__Excerpt to read__:
--

Reviewed by JONATHAN LEWIS:         

TREASURE OF RUBY HILLS. Allied Artists, 1955. Zachary Scott, Carole Mathews, Barton MacLane, Dick Foran, Lola Albright, Gordon Jones, Raymond Hatton, Lee Van Cleef. Based on the story “The Rider of the Ruby Hills,” by Louis L’Amour. Director: Frank McDonald.

   For a Western with quite a few excellent character actors, Treasure of Ruby Hills is overall something of a disappointment. Based on a Louis L’Amour story, the movie stars Zachary Scott as a man determined not to follow his deceased father down the rabbit hole of frontier criminality.

   Scott, with menacing eyes and a thick mustache, portrays the enigmatic Ross Haney, a man determined to revenge the death of his friend and business partner at the hands of Frank Emmett (the always enjoyable-to-watch Lee Van Cleef). Haney also seems to have a greater scheme in mind. Although it takes a while for the viewer to learn his overall motivations, one soon learns that Haney’s overall objective is to control the water supply to the town of Soledad, so as to exert power over the thuggish cattle barons who rule the town.

--

__Problem 1__:
Can you express everything in the records from the line containing "You are a computer-use agent. The" down to the end of the records, both ends included, as a Markdown table with a Row column and a Line column, numbering each line and skipping blank ones? Leave the pictures out of the table.

--

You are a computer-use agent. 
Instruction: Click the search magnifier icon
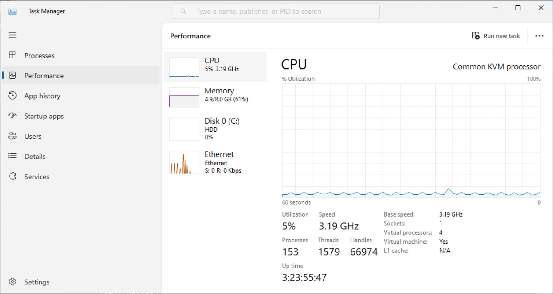[183, 11]
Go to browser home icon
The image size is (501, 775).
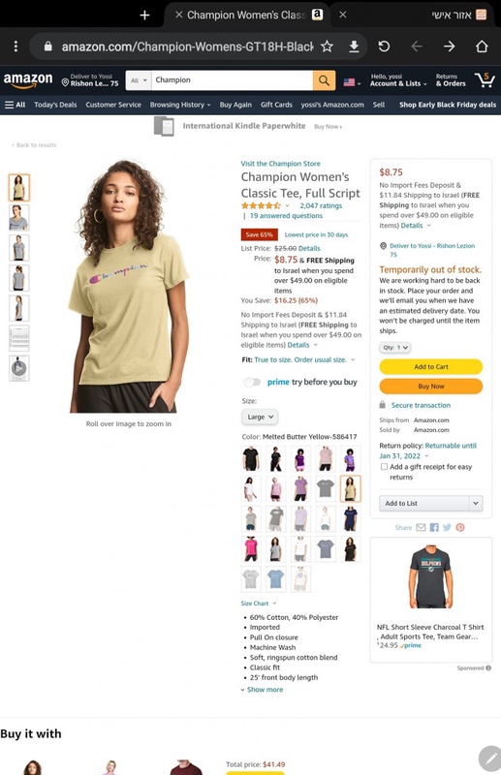pos(482,47)
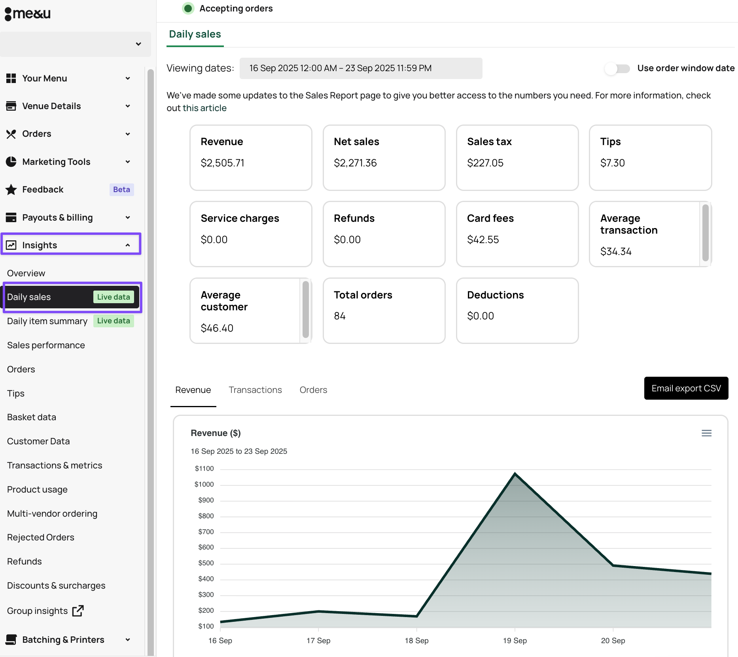Click the Average transaction card scrollbar

point(705,233)
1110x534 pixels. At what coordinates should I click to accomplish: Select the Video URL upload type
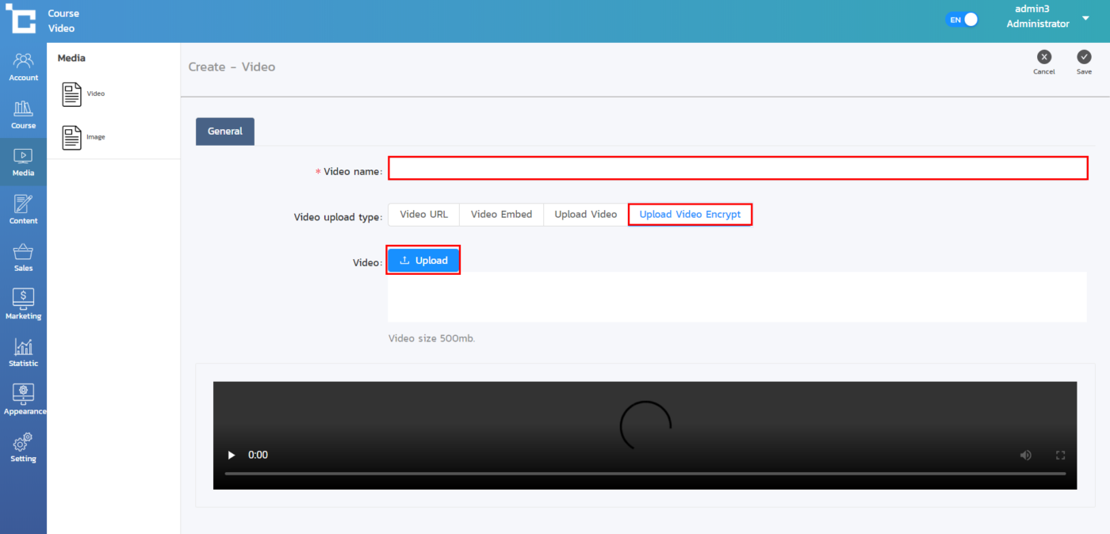point(423,215)
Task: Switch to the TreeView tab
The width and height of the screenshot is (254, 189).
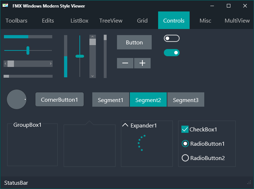Action: pyautogui.click(x=111, y=21)
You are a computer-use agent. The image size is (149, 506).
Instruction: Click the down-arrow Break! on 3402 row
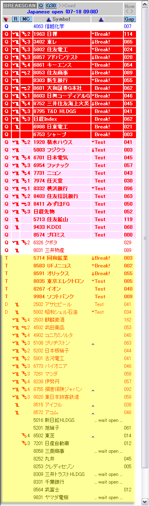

--

__Problem 2__:
In the review of Treasure of Ruby Hills, why does Ross Haney want to control the water supply to the town of Soledad?

__Complete response 1__:
| Row | Line |
|---|---|
| 1 | You are a computer-use agent. The image size is (149, 506). |
| 2 | Instruction: Click the down-arrow Break! on 3402 row |

__Complete response 2__:
He wants to control the water supply so he can exert power over the thuggish cattle barons who rule Soledad.